Nothing More To Tell
- First edition cover
- Author: Karen M. McManus
- Publisher: Delacorte Press
- Publication date: August 30, 2022
- ISBN: 978-0-593-17590-3

= Nothing More To Tell =

2022 young adult mystery novel by Karen M. McManus

Nothing More To Tell is a 2022 young adult mystery novel by American author Karen M. McManus. In the novel, 17-year-old Brynn Gallagher investigates a cold case regarding the murder of her eighth-grade English teacher.

== Plot ==
Nothing More to Tell follows high school senior Brynn Gallagher, who has recently relocated to Sturgis, Massachusetts after her family had moved away from the town four years earlier. Brynn, desperate for something to go her away after being fired from her school's newspaper and being waitlisted for her top university, applies for an internship with a popular true crime podcast, Motive.
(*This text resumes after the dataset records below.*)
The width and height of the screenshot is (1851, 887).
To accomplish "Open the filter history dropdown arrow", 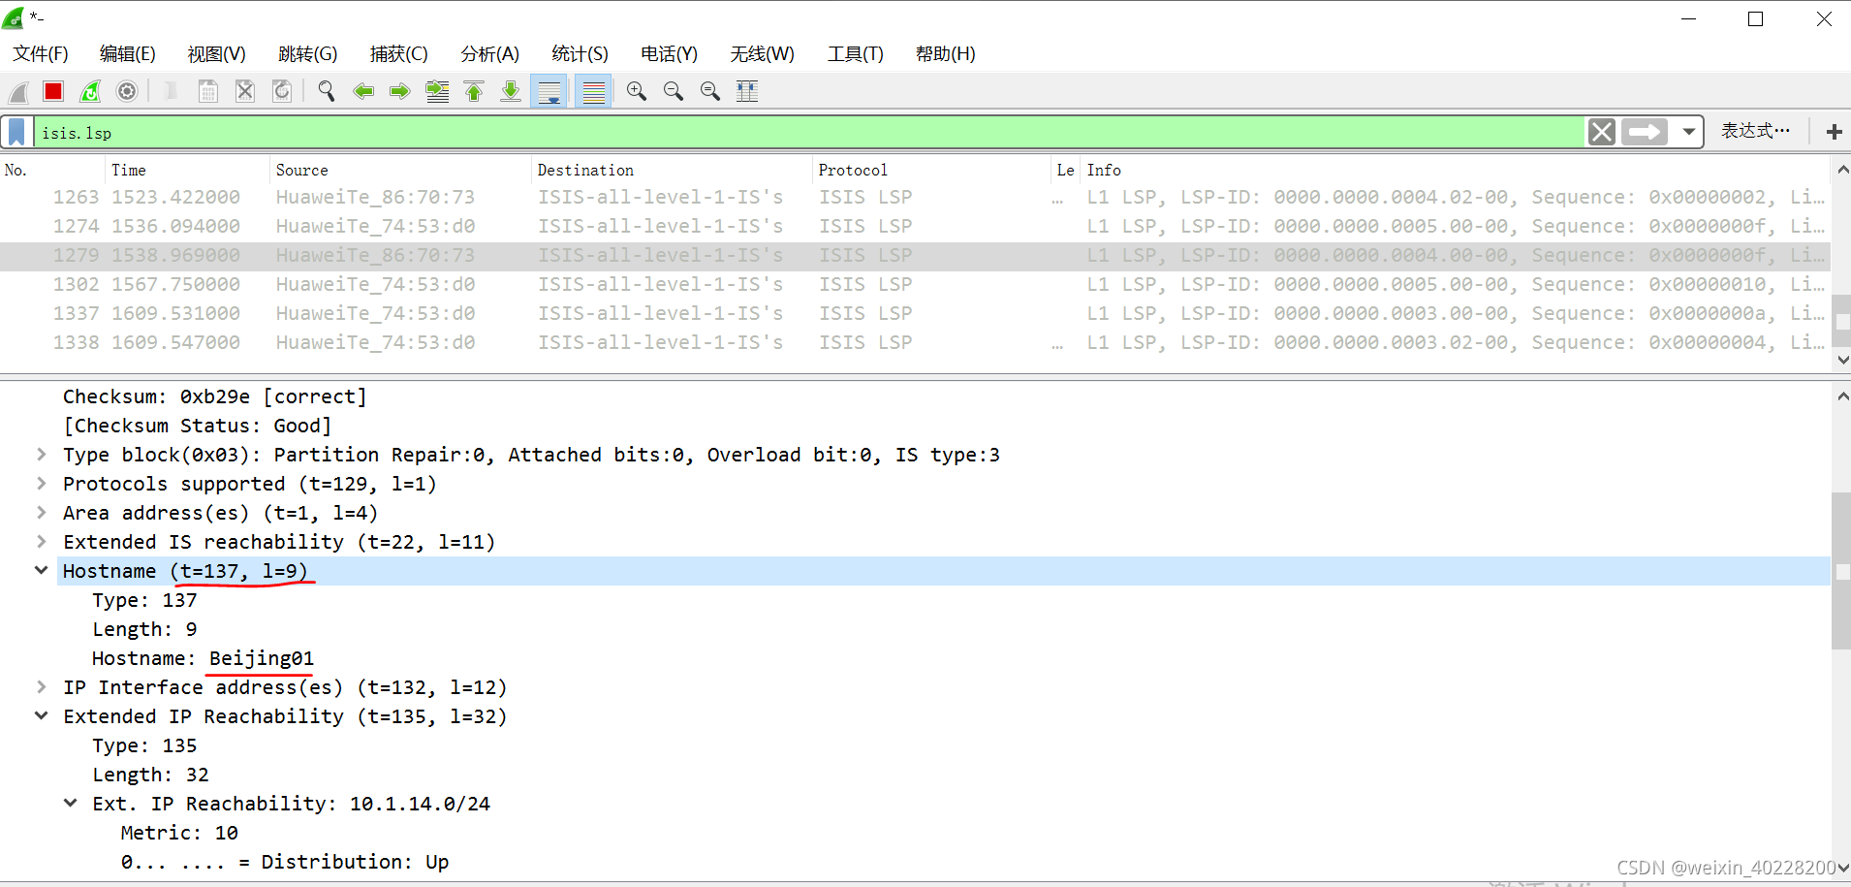I will coord(1690,131).
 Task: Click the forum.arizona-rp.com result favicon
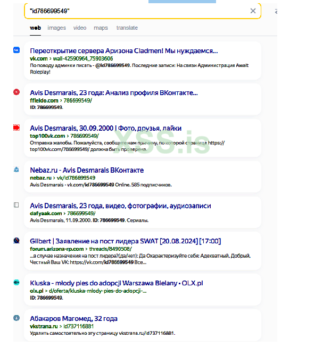[x=16, y=241]
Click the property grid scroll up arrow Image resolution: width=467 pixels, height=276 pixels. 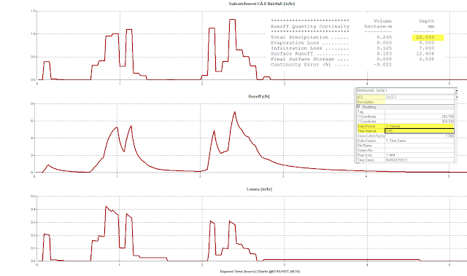456,97
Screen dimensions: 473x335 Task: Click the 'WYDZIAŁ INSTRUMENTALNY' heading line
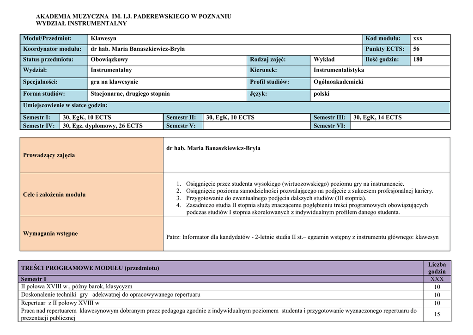tap(81, 24)
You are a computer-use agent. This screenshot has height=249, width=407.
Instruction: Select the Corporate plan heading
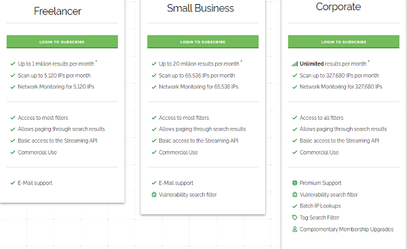[x=338, y=7]
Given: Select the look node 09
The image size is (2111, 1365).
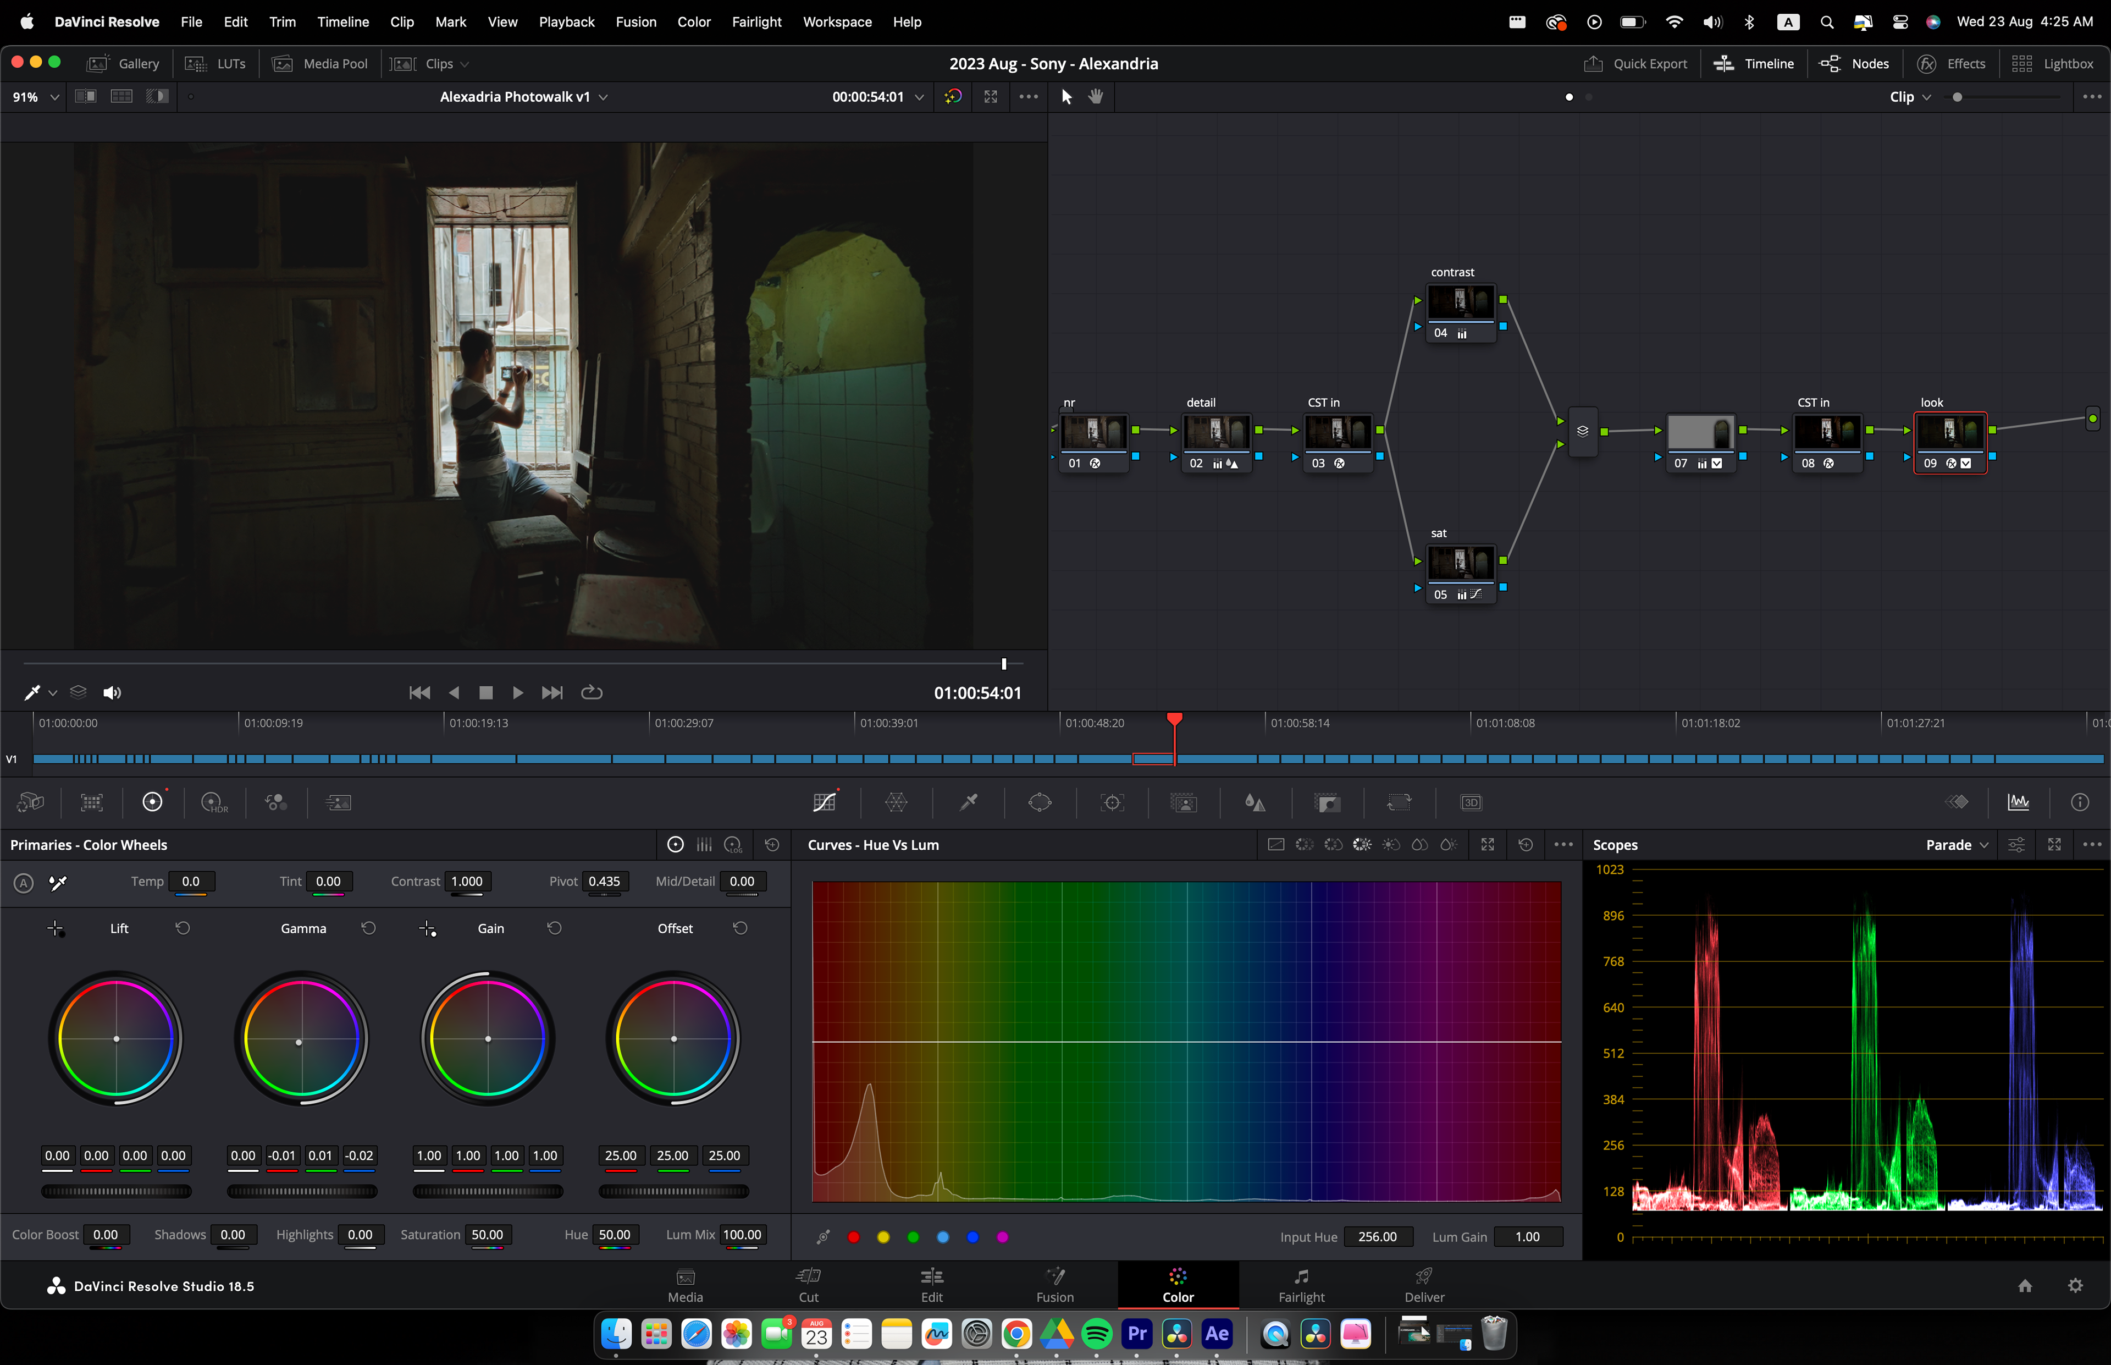Looking at the screenshot, I should [1950, 433].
During her interview, she brings up an unsolved case from her own life: the murder of her eighth grade English teacher, William Larkin. Larkin's body was found behind the Saint Ambrose prep school by three students, rich kids Shane, Charlotte, and Tripp, Brynn's former best friend. Despite evidence suggesting the students may have been involved, they were never investigated, and the perpetrator was never found. Now that Brynn is a student at Saint Ambrose again and an intern with Motive, she investigates the murder herself.

== Style ==
Nothing More to Tell shifts perspectives between Brynn Gallagher in the present day and Tripp Talbot, sometimes four years earlier. Publishers Weekly found that the "emotionally complex alternating first-person accounts enrich character while imparting immediacy and drive". Kharissa Khenner, writing for Shelf Awareness, similarly noted that the "dual points of view builds character, suspense and tone".

== Reception ==
Nothing More to Tell is a Junior Library Guild book, and a New York Times Best Seller. It was well received by critics, including starred reviews from Kirkus Reviews, Publishers Weekly, School Library Journal, and Shelf Awareness.
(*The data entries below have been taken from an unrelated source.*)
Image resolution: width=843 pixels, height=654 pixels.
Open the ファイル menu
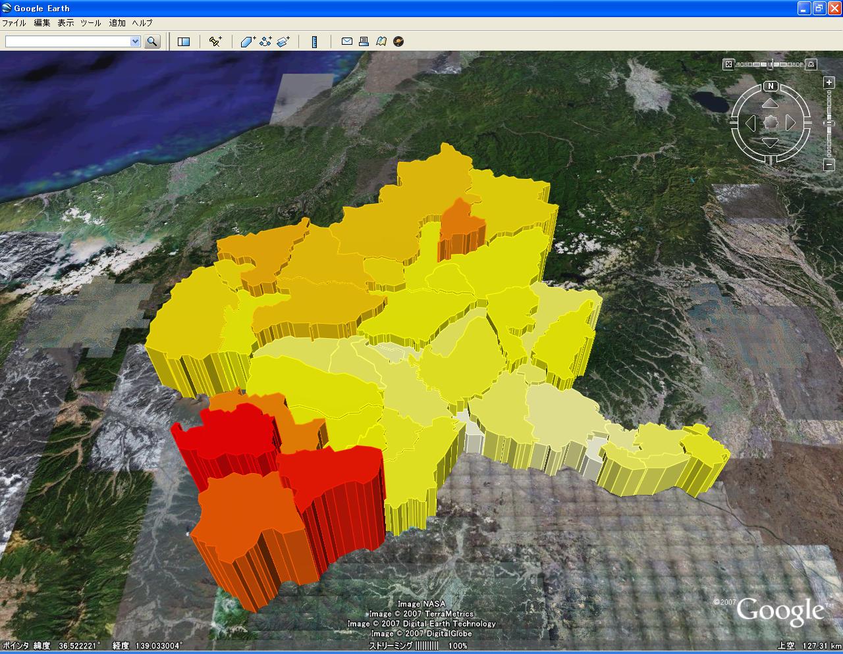(x=14, y=22)
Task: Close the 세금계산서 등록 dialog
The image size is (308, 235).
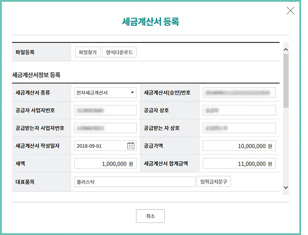Action: (x=290, y=11)
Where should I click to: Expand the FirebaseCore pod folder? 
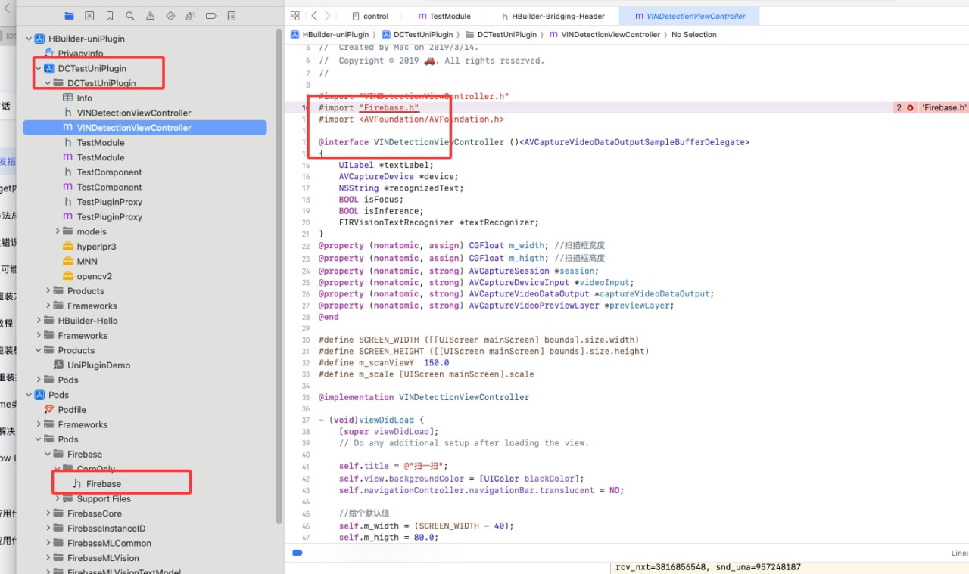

Reviewers often discussed McManus's skill as a mystery writer, with Kirkus Reviews and Publishers Weekly called Nothing More to Tell McManus's best mystery novel to date. Publishers Weekly highlighted how "the central whodunit spirals into myriad tertiary puzzles, making for a serpentine read rife with convincing red herrings and ground-shifting reveals". Booklist's Maggie Reagan additionally discussed McManus's "signature blend of high-stakes high-school drama and murderous twists readers won’t see coming".

In 2022, Kirkus Reviews named Nothing More to Tell one of the best books of the year, and it was nominated for the Goodreads Choice Award for Best Young Adult Fiction. The following year, the Young Adult Library Services Association included it on their list of the Best Fiction for Young Adults.